Jean-Baptiste Willermoz (10 July 1730 – 29 May 1824) was a French Freemason and Martinist who played an important role in the establishment of various systems of Masonic high-degrees in his time in both France and Germany.
Jean-Baptiste Willermoz was born on 10 July 1730 in Lyon. He was the oldest of 12 children. He lived mainly in Lyon. He was the brother of Pierre-Jacques Willermoz, a physician and chemist who also worked on the Encyclopédie of Diderot and D'Alembert.
He was a manufacturer in silk and silver at Rue des Quatre-Chapeaux, and as a volunteer director of charities, he played an important role in the European freemasonry of his time. As such he was initiated at the age of 20 and became Venerable Master of his lodge at 23.

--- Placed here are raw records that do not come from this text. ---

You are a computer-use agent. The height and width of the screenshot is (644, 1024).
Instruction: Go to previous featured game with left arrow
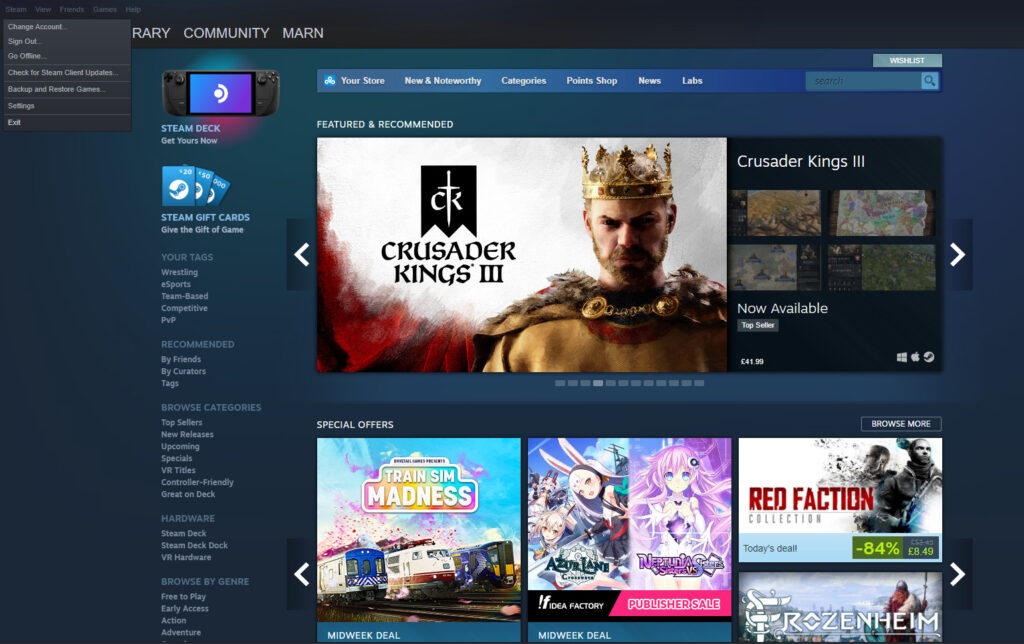tap(301, 255)
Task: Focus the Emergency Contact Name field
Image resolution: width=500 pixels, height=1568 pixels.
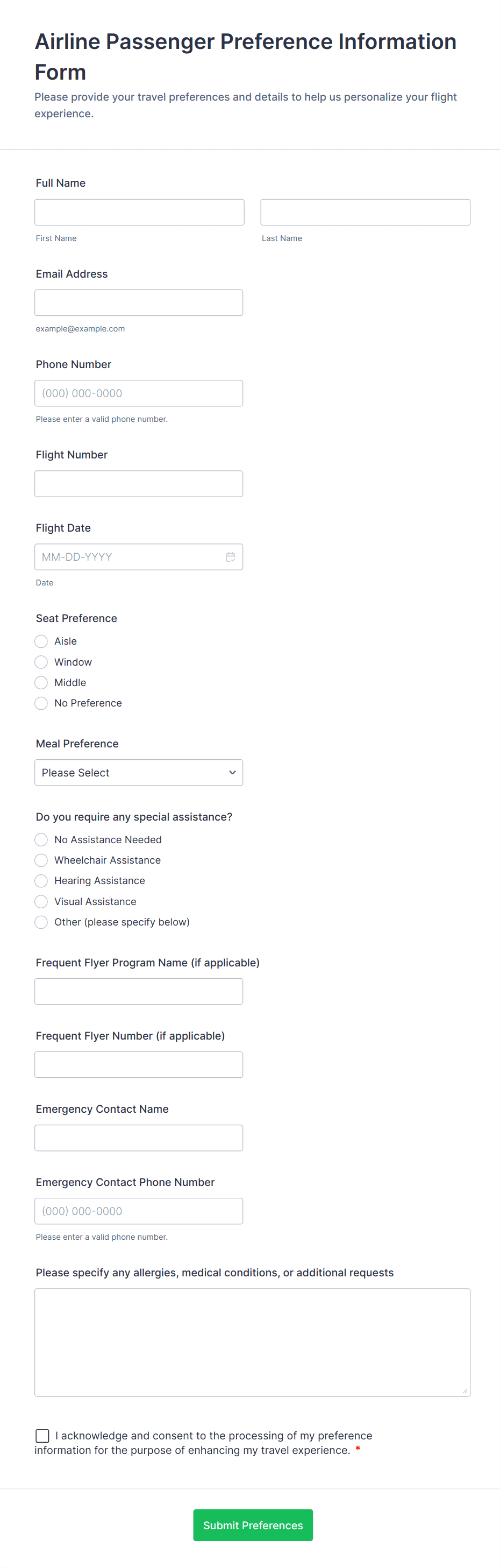Action: tap(139, 1137)
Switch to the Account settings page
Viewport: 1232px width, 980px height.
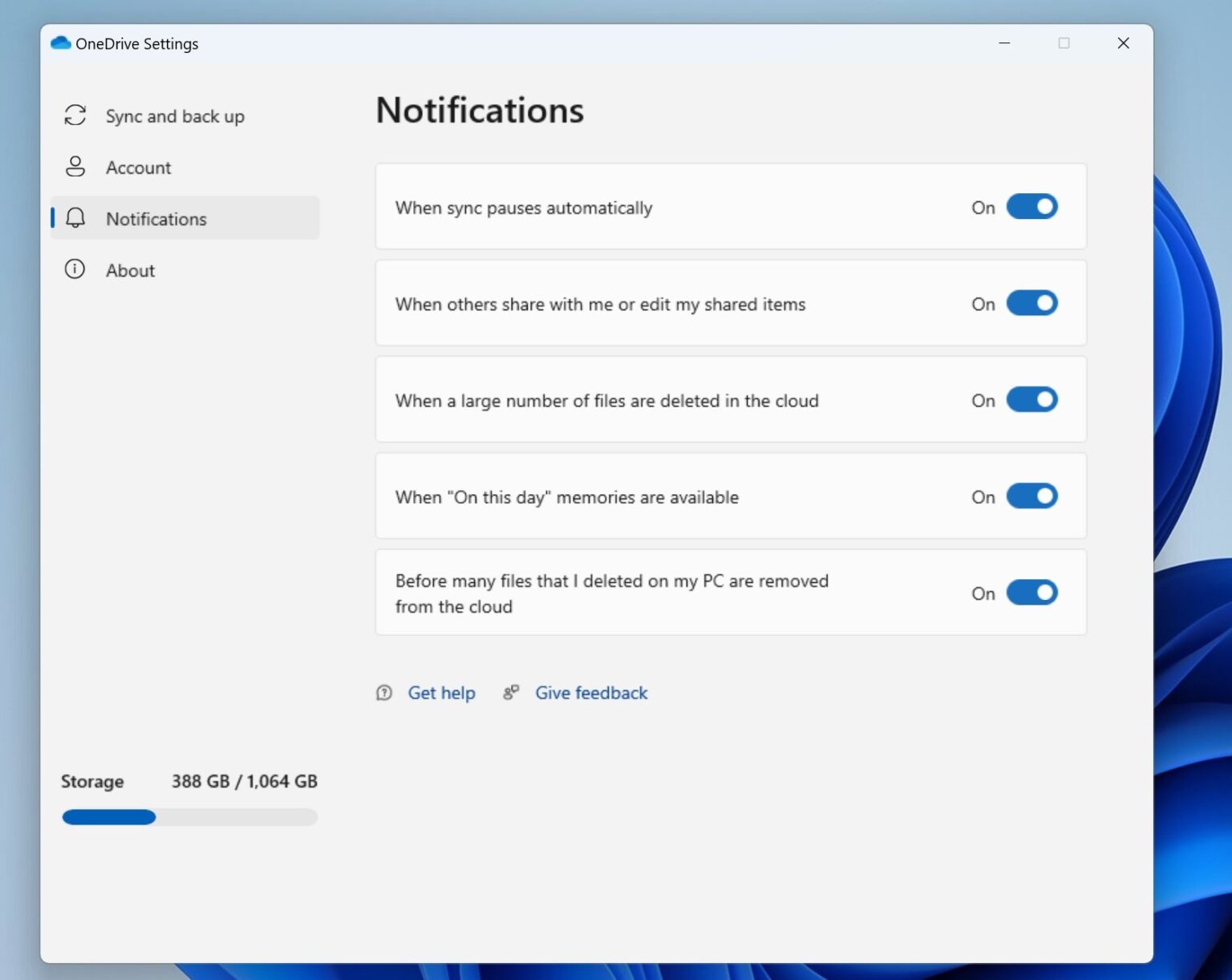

As a mystic, passionate about the secret nature of initiation, he contributed to the creation of the Regular Grand Lodge of Masters in Lyon and became its Grand Master in 1761. The Grand Lodge practised the seven Masonic high-degrees of the time, and added an eighth named "Scottish Grand Master, Knights of the Sword and the Rose-Croix." Willermoz founded in this setting, in 1763, together with his brother Pierre-Jacques, a lodge entitled "Sovereign Chapter of Knights of the Black Eagle Rose-Cross" which was devoted to alchemical research.
He was admitted to first grade in the Order of the Elus Cohens at Versailles in 1767 personally by Martinez de Pasqually on the recommendation of Bacon of Chivalerie and the Marquis de Lusignan. In May 1768 he was admitted to the Réaux-Croix. In 1772 he corresponded with the Strasbourg lodge of the Strict Observance. After the death of Martinez de Pasqually in September 1774, he engaged with his friend and Cohen-brother Louis-Claude de Saint-Martin to write a comprehensive review of the doctrine of the Elus Cohens, in the form of lessons, called "the Lessons of Lyon" to be held from 7 January 1774 to 23 October 1776. He said in a letter of 1780 to the Prince of Hesse that he was given the rank of Réau-Croix in the Order of Martinez Pasqually.